**TASK REQUIREMENTS:**
**1)** According to the passage on the recession and the affluent, why did the plunge in share prices hurt the wealthy in particular?
**2)** Swap "dialog" for "dialog box" in the rows below, and write out all of the rows again with everything else left unchanged.

**PASSAGE GIVEN:**
The article triggered an outpouring of e-mails—many applauding that someone had finally described their harried plight; others sarcastically wondering what planet the whiners lived on. But so much angst among the affluent—however defined—attests to something else: the present recession, unlike any other since World War II, has deeply shaken the nation's economic elite.
With secure jobs and ample incomes, the rich and the near rich are supposed to be insulated from economic slumps. Well, not this time. Many feel fearful, threatened, and impoverished. In a recent Unity Marketing survey of consumers with incomes exceeding $250,000, 60 percent said their financial situation had deteriorated; 39 percent said bonuses or commissions had been cut; 29 percent said their regular income had been reduced; 8 percent said they'd lost their jobs; and 4 percent said their hours had been reduced. Even with a partial stock-market rebound, many of America's most affluent feel vulnerable to layoffs and lost income, just like other Americans. "This has been an equal-opportunity recession," argues Pam Danziger of Unity Marketing.
Collateral damage is widespread. Sales at luxury chains have fallen sharply; same-store revenues for Saks Fifth Avenue and Neiman Marcus dropped about 25 percent in recent quarters. Many country clubs are struggling to hold members. In New York's Hamptons, unsold homes reached a 34-month supply early this year at the prevailing sales pace; buyers had hibernated. Economist Susan Sterne, a specialist in consumer spending, calls it "the demise of luxury... the people who buy $3,000 Gucci handbags. You see it in the luxury-car market and housing."
Some causes are obvious. With the recession's epicenter on Wall Street, layoffs and bonus reductions among highly paid investment bankers, traders, and money managers have thinned the ranks of the rich. The plunge in share prices has especially hurt the wealthy, because they disproportionately own stocks.

**MATERIALS PROVIDED:**
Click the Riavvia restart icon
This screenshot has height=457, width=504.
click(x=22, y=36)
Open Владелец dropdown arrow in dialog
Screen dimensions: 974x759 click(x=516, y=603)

**WRITTEN RESPONSES:**
**1)** The plunge in share prices hurt the wealthy in particular because they own a disproportionate share of stocks.

**2)**
Click the Riavvia restart icon
This screenshot has height=457, width=504.
click(x=22, y=36)
Open Владелец dropdown arrow in dialog box
Screen dimensions: 974x759 click(x=516, y=603)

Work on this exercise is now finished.